Answer these questions using the film review below.
(a) Who wrote and directed the film Poetry?
(b) Whom does Mija discover is responsible for a horrific crime?
(c) What idea of poetry is Mija presented with?

DOCUMENT PASSAGE.
BEGIN
Domestic trouble and creative struggle mingle in writer/director Lee Chang-dong’s unusual film Poetry. A stark, almost clinical drama is juxtaposed with a whimsical, cheeky story of artistic pursuits. The way they synthesis into something, well, poetic gives Poetry and ethereal quality.
The elderly Mija (Yun Jeong-Hie) find herself in a troubling situation when she discovers her grandson, Jongwook (Lee Da-Wit), who lives with her, is responsible for a horrific crime. As she tries to figure out a way to resolve this problem, she also faces artistic troubles when she aspires to take a poetry class at the local community center while inspiration constantly eludes her.
Mija is presented the idea of poetry being a way of truly seeing things for what they are, for taking things one has “seen” before and truly seeing and understanding the truth of it. This leads to wry humor where Mija intently looks at things at awkward moments, so lost in the hopes of finding inspiration in inappropriate contexts. But the important thing is that she’s trying to see with new eyes.
Poetry invites the audience to become a part of this process by constantly adding detail and nuance to the scenes. Most sequences involve action going on around the characters, things that may or may not be of interest beyond the main actors of the frame. Are these aspects crucial to the story? Perhaps not, but the film adds that dimension which invites the viewer to look at see as well.
END
PROVIDED RECORDS.
BEGIN
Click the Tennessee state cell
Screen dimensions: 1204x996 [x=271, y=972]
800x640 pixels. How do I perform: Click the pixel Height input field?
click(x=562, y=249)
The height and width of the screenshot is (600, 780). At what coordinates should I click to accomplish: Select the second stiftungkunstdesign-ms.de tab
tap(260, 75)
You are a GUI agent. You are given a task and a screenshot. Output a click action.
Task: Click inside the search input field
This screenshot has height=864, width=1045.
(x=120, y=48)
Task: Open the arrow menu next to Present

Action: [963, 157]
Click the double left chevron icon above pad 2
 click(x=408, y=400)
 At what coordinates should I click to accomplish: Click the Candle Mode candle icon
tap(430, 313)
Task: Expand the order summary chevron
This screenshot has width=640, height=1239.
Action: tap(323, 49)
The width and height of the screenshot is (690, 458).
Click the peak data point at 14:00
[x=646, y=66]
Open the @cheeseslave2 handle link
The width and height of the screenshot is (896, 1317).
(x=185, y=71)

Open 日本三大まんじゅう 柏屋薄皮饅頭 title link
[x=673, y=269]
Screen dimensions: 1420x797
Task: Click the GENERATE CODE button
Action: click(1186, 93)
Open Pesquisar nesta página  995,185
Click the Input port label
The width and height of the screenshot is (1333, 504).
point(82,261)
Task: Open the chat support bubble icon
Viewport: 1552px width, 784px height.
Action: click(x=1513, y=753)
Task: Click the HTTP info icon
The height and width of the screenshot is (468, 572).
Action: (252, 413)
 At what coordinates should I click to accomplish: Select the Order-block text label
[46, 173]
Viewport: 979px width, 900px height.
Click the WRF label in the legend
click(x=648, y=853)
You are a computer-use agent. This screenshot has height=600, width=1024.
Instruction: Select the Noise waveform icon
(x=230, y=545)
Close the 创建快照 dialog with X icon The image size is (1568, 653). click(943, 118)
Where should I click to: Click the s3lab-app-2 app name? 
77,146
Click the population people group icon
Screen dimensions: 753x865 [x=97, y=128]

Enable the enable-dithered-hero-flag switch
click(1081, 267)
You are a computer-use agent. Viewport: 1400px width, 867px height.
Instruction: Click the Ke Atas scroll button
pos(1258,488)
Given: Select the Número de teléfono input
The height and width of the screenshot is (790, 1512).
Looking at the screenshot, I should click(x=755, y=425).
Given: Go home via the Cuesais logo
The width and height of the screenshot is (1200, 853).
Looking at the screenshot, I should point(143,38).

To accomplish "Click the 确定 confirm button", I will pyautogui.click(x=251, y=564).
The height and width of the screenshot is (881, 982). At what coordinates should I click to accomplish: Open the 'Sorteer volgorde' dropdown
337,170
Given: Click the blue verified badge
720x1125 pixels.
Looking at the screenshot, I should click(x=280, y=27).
END
WRITTEN SOLUTION.
(a) Lee Chang-dong.
(b) Her grandson, Jongwook, who lives with her.
(c) That poetry is a way of truly seeing things for what they are.